-- Directions --
Your answer must be the records below, reproduced exactly.

Saved data entries:
▬▬▬▬▬▬

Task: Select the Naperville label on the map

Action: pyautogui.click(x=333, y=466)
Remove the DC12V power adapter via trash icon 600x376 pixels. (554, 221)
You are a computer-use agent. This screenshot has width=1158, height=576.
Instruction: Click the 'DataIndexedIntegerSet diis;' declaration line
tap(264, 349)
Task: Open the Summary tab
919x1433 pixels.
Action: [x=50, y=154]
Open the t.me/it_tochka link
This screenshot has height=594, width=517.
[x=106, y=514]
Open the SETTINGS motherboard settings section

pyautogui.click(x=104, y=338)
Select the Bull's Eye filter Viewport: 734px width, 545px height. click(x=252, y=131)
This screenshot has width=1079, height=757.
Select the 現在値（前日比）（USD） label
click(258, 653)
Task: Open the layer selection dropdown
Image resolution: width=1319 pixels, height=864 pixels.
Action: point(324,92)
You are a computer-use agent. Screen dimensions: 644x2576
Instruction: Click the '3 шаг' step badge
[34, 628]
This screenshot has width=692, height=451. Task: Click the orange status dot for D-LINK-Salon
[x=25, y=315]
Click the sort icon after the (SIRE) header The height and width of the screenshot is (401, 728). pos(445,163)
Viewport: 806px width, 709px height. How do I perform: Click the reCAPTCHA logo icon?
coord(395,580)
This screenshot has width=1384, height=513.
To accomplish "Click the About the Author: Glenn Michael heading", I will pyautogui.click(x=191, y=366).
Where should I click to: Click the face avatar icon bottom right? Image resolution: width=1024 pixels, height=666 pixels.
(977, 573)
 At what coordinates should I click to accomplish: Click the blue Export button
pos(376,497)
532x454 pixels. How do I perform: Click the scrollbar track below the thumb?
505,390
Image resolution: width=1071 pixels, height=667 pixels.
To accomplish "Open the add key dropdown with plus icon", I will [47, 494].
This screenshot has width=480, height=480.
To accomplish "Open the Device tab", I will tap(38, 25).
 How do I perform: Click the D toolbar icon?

▬▬▬▬▬▬

-- Answer below --
Task: Select the Naperville label on the map

Action: pyautogui.click(x=333, y=466)
Remove the DC12V power adapter via trash icon 600x376 pixels. (554, 221)
You are a computer-use agent. This screenshot has width=1158, height=576.
Instruction: Click the 'DataIndexedIntegerSet diis;' declaration line
tap(264, 349)
Task: Open the Summary tab
919x1433 pixels.
Action: [x=50, y=154]
Open the t.me/it_tochka link
This screenshot has height=594, width=517.
[x=106, y=514]
Open the SETTINGS motherboard settings section

pyautogui.click(x=104, y=338)
Select the Bull's Eye filter Viewport: 734px width, 545px height. click(x=252, y=131)
This screenshot has width=1079, height=757.
Select the 現在値（前日比）（USD） label
click(258, 653)
Task: Open the layer selection dropdown
Image resolution: width=1319 pixels, height=864 pixels.
Action: point(324,92)
You are a computer-use agent. Screen dimensions: 644x2576
Instruction: Click the '3 шаг' step badge
[34, 628]
This screenshot has width=692, height=451. Task: Click the orange status dot for D-LINK-Salon
[x=25, y=315]
Click the sort icon after the (SIRE) header The height and width of the screenshot is (401, 728). pos(445,163)
Viewport: 806px width, 709px height. How do I perform: Click the reCAPTCHA logo icon?
coord(395,580)
This screenshot has width=1384, height=513.
To accomplish "Click the About the Author: Glenn Michael heading", I will pyautogui.click(x=191, y=366).
Where should I click to: Click the face avatar icon bottom right? Image resolution: width=1024 pixels, height=666 pixels.
(977, 573)
 At what coordinates should I click to accomplish: Click the blue Export button
pos(376,497)
532x454 pixels. How do I perform: Click the scrollbar track below the thumb?
505,390
Image resolution: width=1071 pixels, height=667 pixels.
To accomplish "Open the add key dropdown with plus icon", I will [47, 494].
This screenshot has width=480, height=480.
To accomplish "Open the Device tab", I will tap(38, 25).
 How do I perform: Click the D toolbar icon?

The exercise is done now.